Tomato-Watermelon Salad




  • 1/4 cup virgin coconut oil
  • 1 tsp. coarsely crushed peppercorns
  • 1 tsp. coarsely crushed coriander seeds
  • 1/2 tsp. cumin seeds
  • 1/2 tsp. ground turmeric
  • 1/4 large seedless watermelon (about 3 lb.), preferably yellow, rind removed, flesh cut into 1/2″ pieces (about 4 cups)
  • 2 medium or 1 large heirloom tomato, cut into 1/2″ pieces
  • 8 oz. mild French feta, cut into 1/2″ pieces
  • Flaky sea salt


  1. Heat coconut oil, peppercorns, coriander seeds, cumin seeds, and turmeric in a small saucepan over medium until fragrant, about 3 minutes. Let turmeric oil cool slightly.
  2. Arrange watermelon, tomato, and feta on a platter. Drizzle turmeric oil evenly over and sprinkle with salt

Basil-Cashew-Lime Vermicelli Bowl



  • 1 cup salted, roasted cashews, divided
  • 1 tsp. ground turmeric
  • 1 tsp. freshly ground black pepper
  • 1 3/4 tsp. kosher salt, plus more
  • 2 1/2 tsp. light brown sugar, divided
  • 2 large boneless center-cut pork loin chops (about 1 1/4 lb. total)
  • 8 oz. vermicelli rice noodles
  • 2 cups basil leaves
  • 2 small serrano chiles, seeds removed
  • 1 Tbsp. finely grated lime zest
  • 1/3 cup fresh lime juice
  • 1 Tbsp. vegetable oil
  • 1 lb. green beans, trimmed, halved crosswise
  • 1 cup mint leaves
  • Lime wedges (for serving)


Place 3/4 cup cashews in a blender and cover with 3/4 cup boiling water. Let soak 10 minutes.

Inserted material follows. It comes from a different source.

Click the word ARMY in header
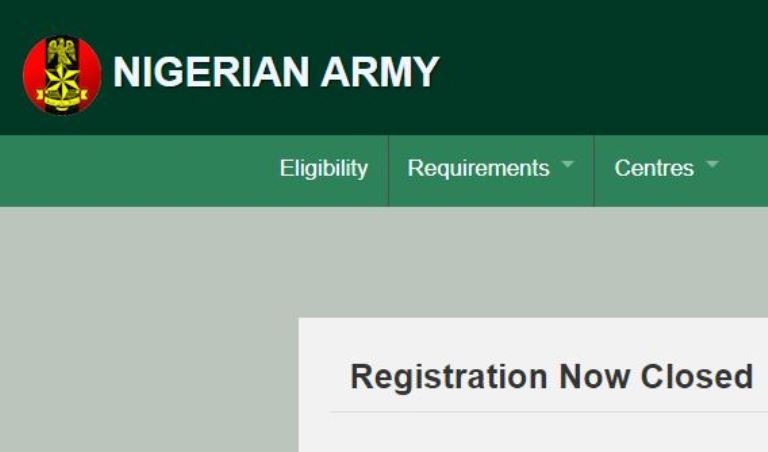 (x=380, y=72)
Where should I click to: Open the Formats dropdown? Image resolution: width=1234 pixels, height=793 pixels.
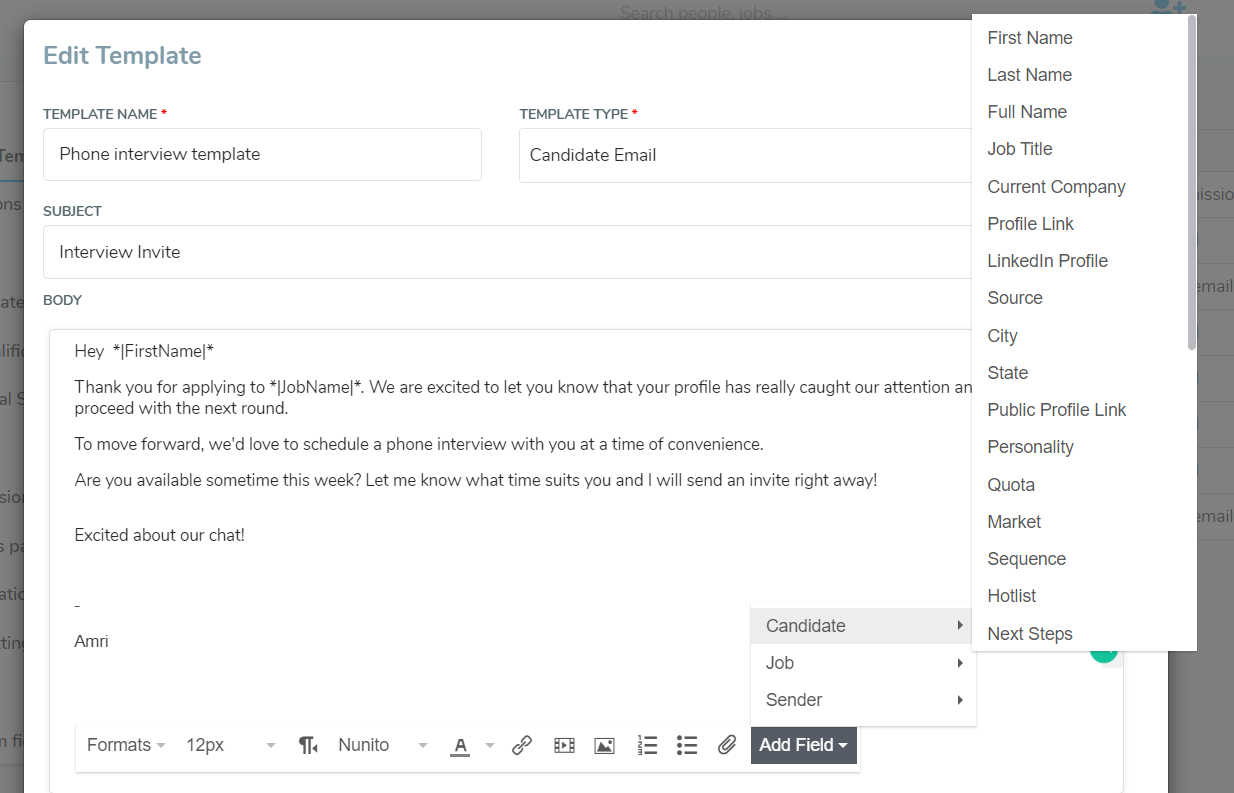pos(126,745)
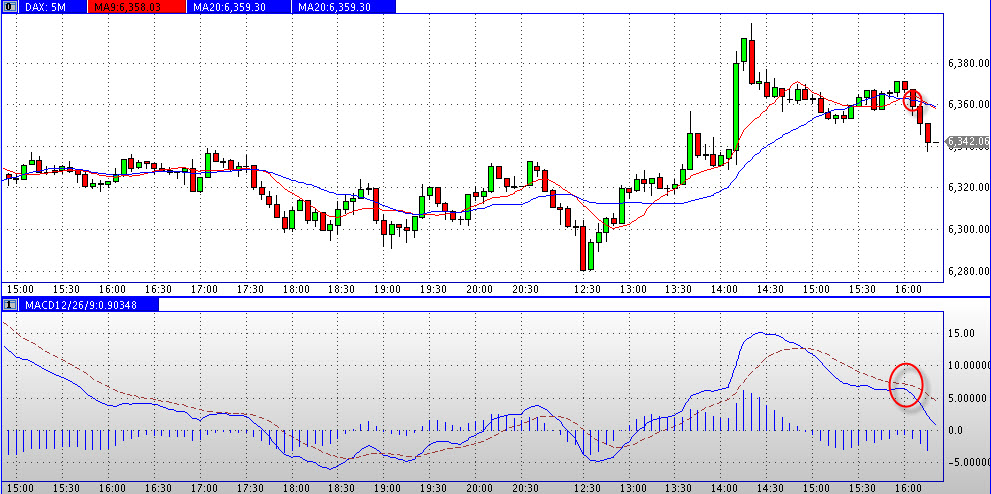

Meanwhile, mix turmeric, pepper, 1 tsp. salt, and 1 tsp. brown sugar in a small bowl; set aside.

Working one at a time, place pork chop flat on a work surface. First, butterfly the pork chop so that it’s thinner, which will reduce cooking time and create more surface area for seasoning. Using a sharp knife and starting from an outside edge, slice three-quarters of the way through the center of chop, as though you’re slicing a bagel in half, then open it up like a book. Place butterflied chop between 2 sheets of plastic wrap or inside a heavy-duty resealable plastic bag and pound to 1/4″ thin. Repeat with remaining chop. Rub chops with turmeric mixture and let sit 10 minutes.

Cook vermicelli according to package directions. Run under cold water to stop the cooking, then transfer to a large bowl.

Add basil, chiles, lime zest and juice, and remaining 1 1/2 tsp. brown sugar and 3/4 tsp. salt to cashews and cashew soaking water in blender and purée until smooth and creamy. Pour sauce over noodles and toss to combine.

Heat oil in a large heavy skillet over high until shimmering. Cook cutlets one at a time until browned and cooked through, about 2 minutes per side. Transfer to a cutting board and let rest 5 minutes. Slice into 1/2″-thick strips.

While pork rests, cook green beans in same skillet over high heat, stirring often, until lightly charred and crisp-tender, about 5 minutes.

Divide noodle mixture among bowls. Arrange pork and green beans over. Top with mint and remaining 1/4 cup cashews. Serve with lime wedges alongside.